For $n=0,1,\ldots$ and $u\in(0,1)$, let $$G_n(u):=\sup\:\{x\in\mathbb R:F_n(x)\le u\}.$$
It is easy to check that $G_n$ is non-decreasing (and right-continuous*). In particular $G_0$ (just like $F_0$) has at most countably many point of discontinuities.
We now show that $G_n(u)\to G(u)$ for all $u\in(0,1)$ such that $G_0$ is continuous at $u$.
- Let $0<\varepsilon<u$. Let $x\in\mathbb R$ be such that $F_0(x)\le u-\varepsilon$. Up to choosing an arbitrarily closer $x$, we can assume that $F_0$ is continuous at $x$. Then the weak convergence of distributions gives $F_n(x)\to F_0(x)$ as $n\to\infty$. In particular $F_n(x)\le F_0(x)+\varepsilon$ for all $n$ large enough.

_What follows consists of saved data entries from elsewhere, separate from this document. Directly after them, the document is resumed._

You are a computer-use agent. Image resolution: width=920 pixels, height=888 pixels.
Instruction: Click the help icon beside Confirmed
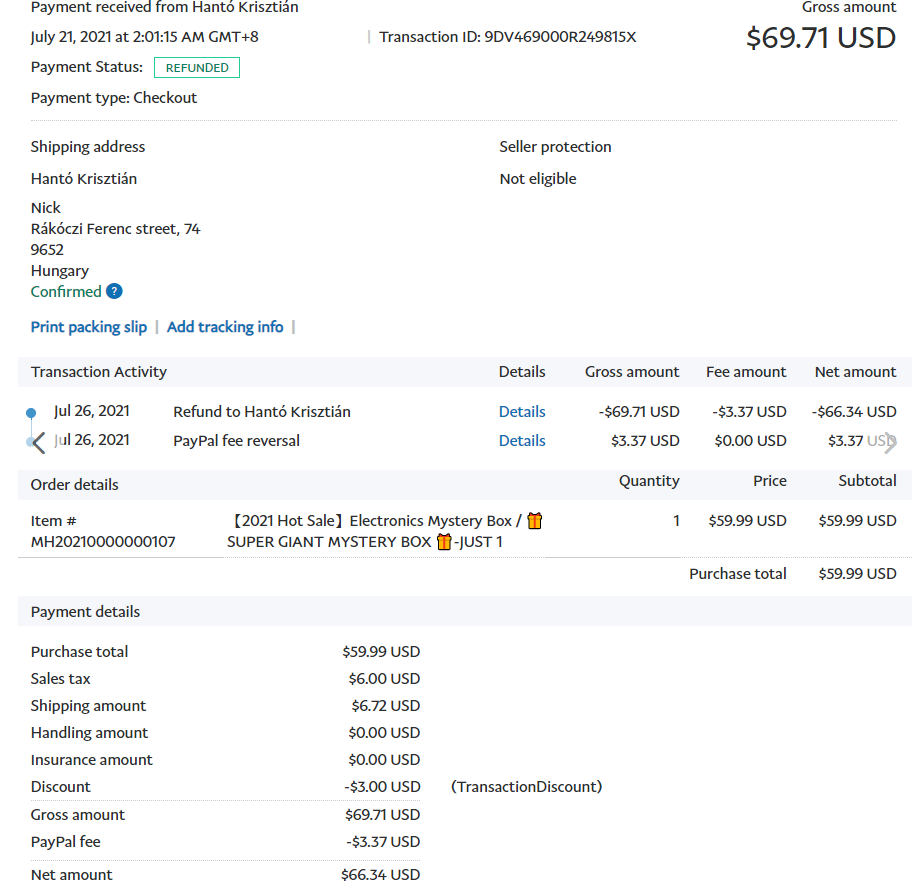(114, 292)
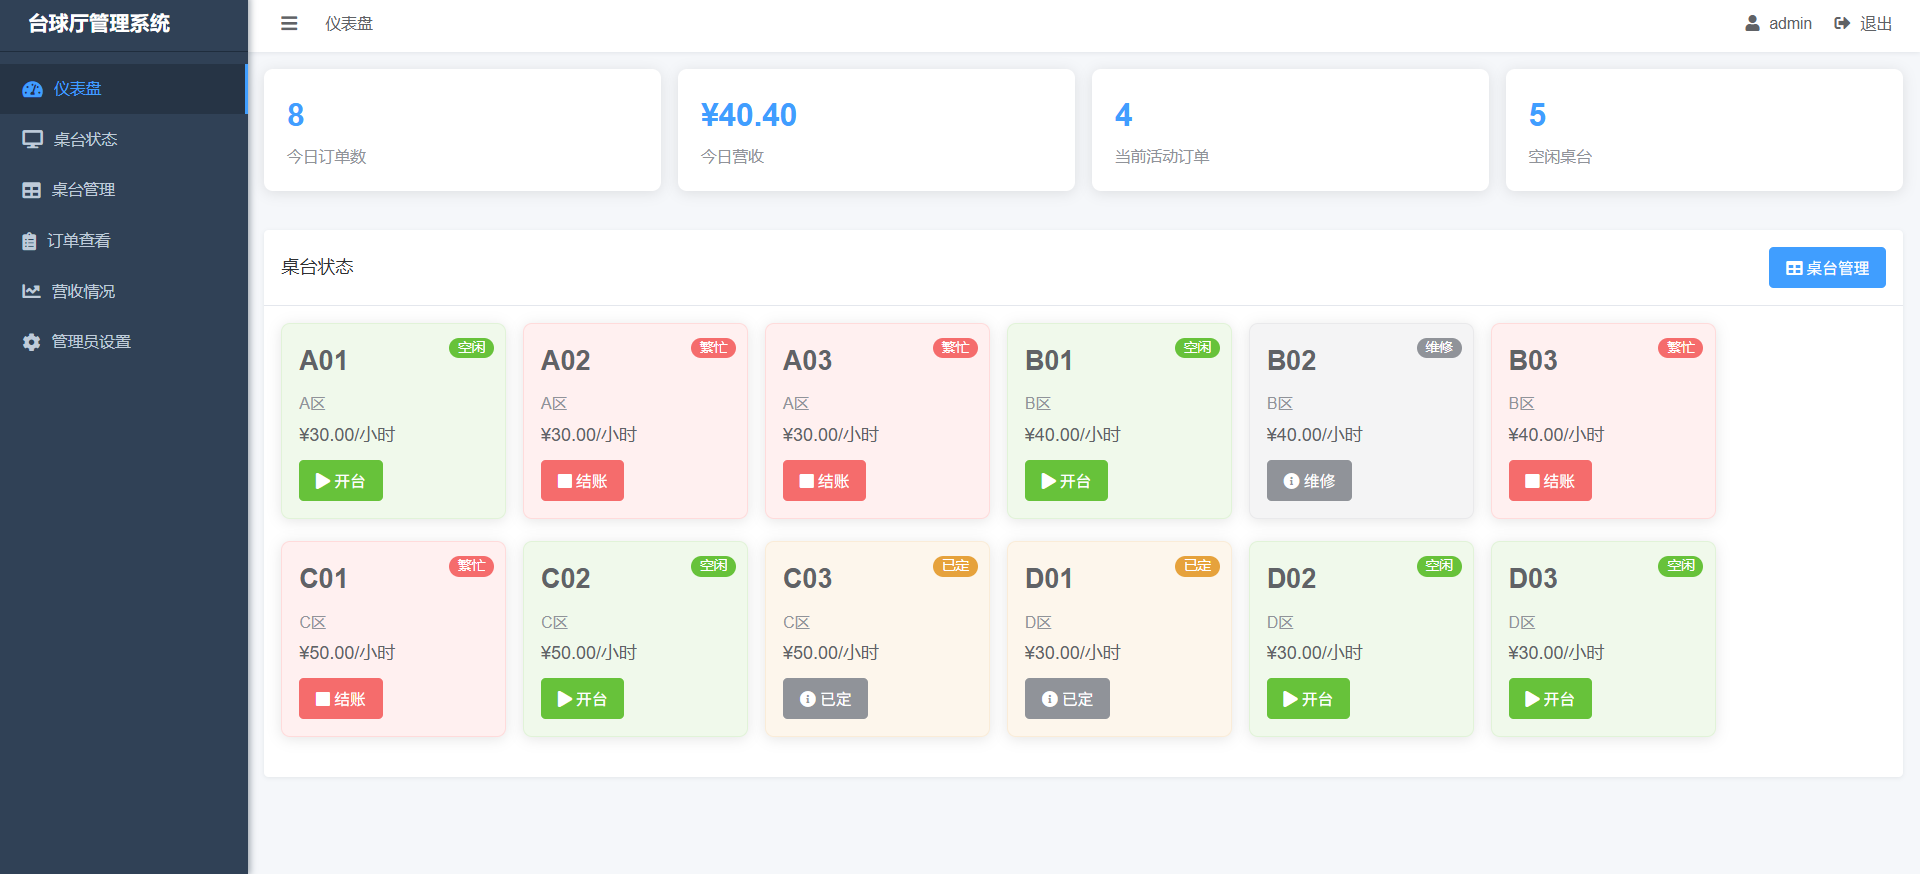Click the admin user icon
This screenshot has width=1920, height=874.
1752,23
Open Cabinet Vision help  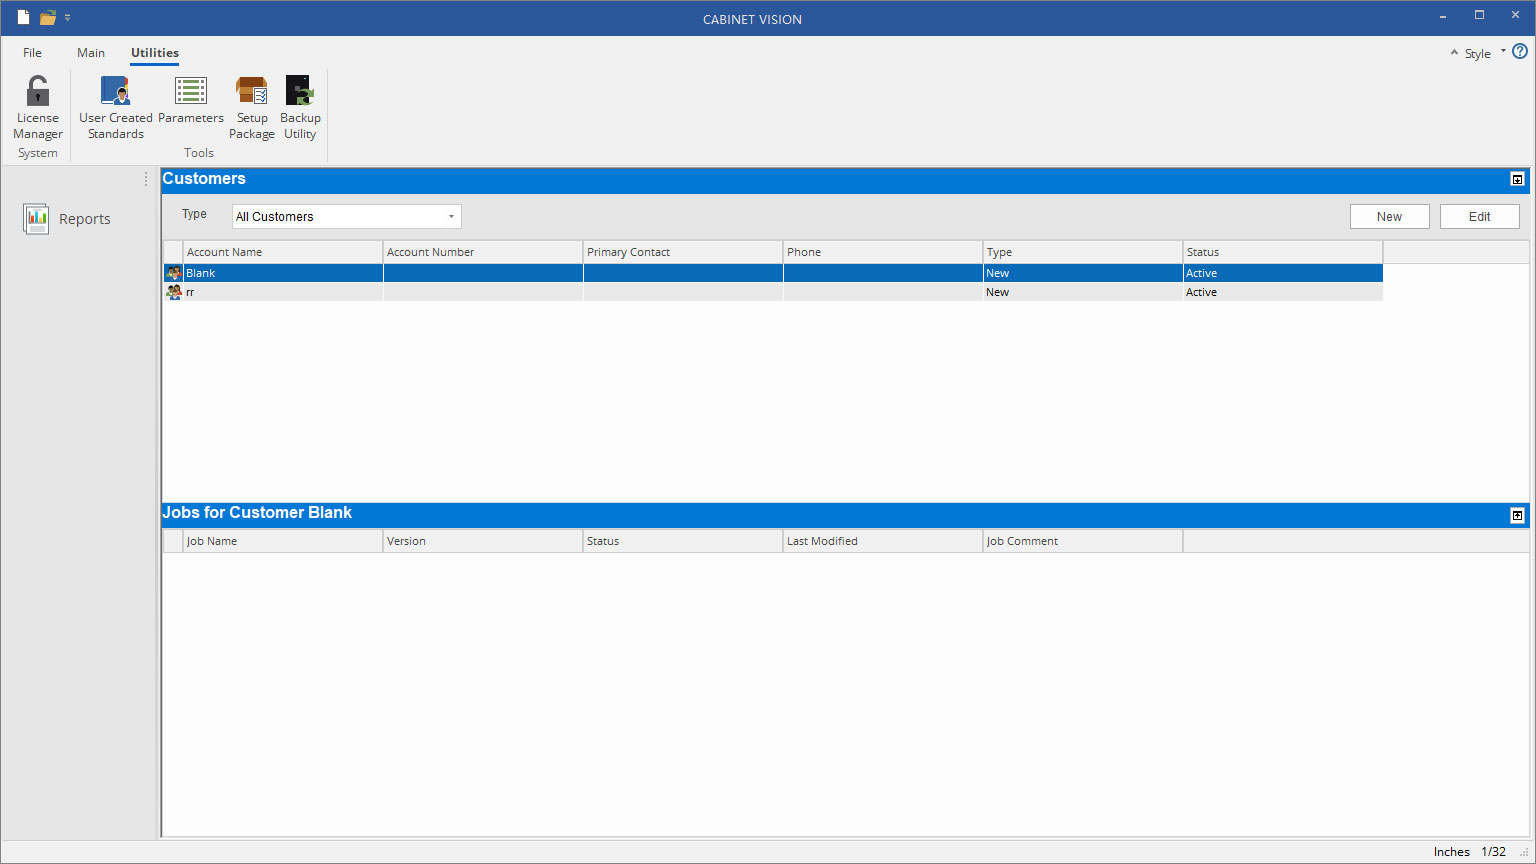tap(1521, 50)
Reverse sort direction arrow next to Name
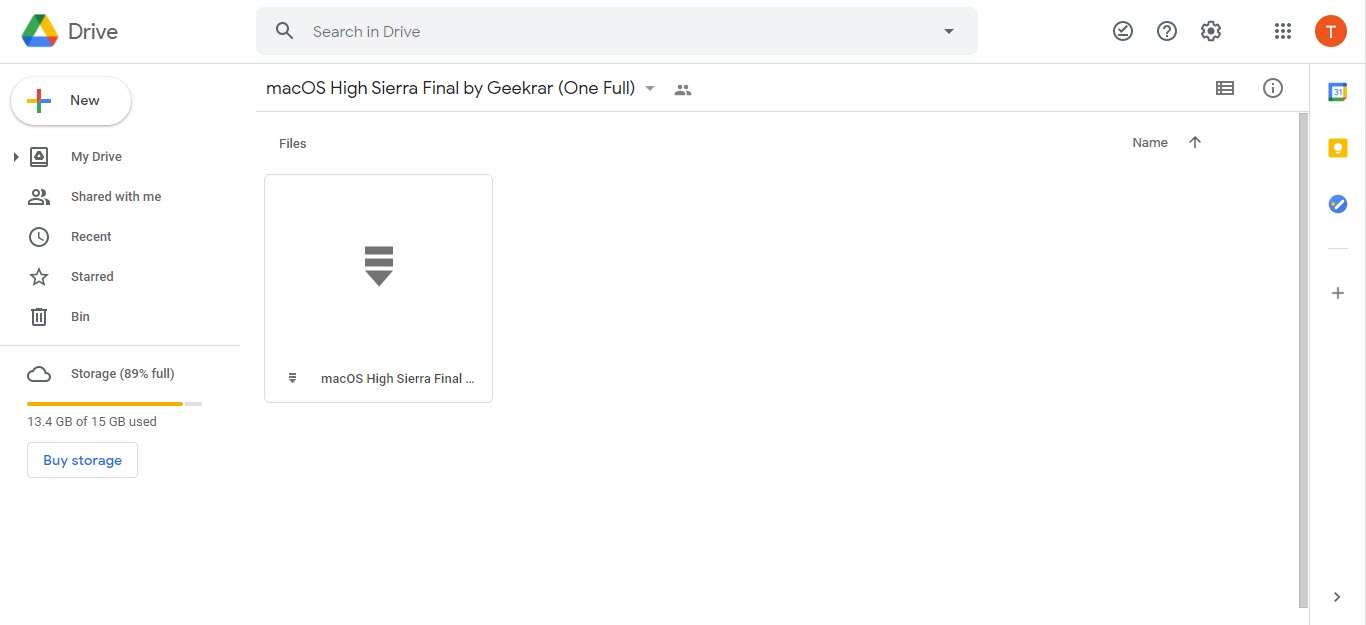Screen dimensions: 1366x625 [1194, 143]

This implies that $x\le G_n(F_0(x)+\varepsilon)$ for such $n$, and then (because $F_0(x)\le u-\varepsilon$), $x\le G_n(u)$. Thus $$\liminf_{n\to\infty}G_n(u)\ge x$$
for any chosen $x$ with $F_0(x)\le u-\varepsilon$, so $$\liminf_{n\to\infty}G_n(u)\ge G_0(u-\varepsilon)$$
by definition of $G_0(u-\varepsilon)$. As $\varepsilon$ was arbitrary and $G_0$ is assumed to be continuous at $u$, we deduce that $$\liminf_{n\to\infty}G_n(u)\ge G_0(u).$$
- For the other direction, let $x>G_0(u)$. Then $F_0(x)>u$ and again, the convergence in distribution gives $F_n(x)>u$ for all $n$ large enough, so $G_n(u)\le x$. Hence $$\limsup_{n\to\infty}G_n(u)\le x.$$ This holds for all $x>G_0(u)$ so $$\limsup_{n\to\infty}G_n(u)\le G_0(u).$$
Therefore $G_n(u)\to G_0(u)$ for all point $u\in(0,1)$ of continuity of $G_0$. As a uniform variable $U\in(0,1)$ is almost surely a continuity point of $G_0$, we get that $G_n(U)\to G_0(U)$ almost surely (and obviously also in probability).
*: We also encounter (perhaps more often) the left-continuous inverses $\inf\:\{x\in\mathbb R:F_n(x)\ge u\}$ for which the above fact can be proved similarly.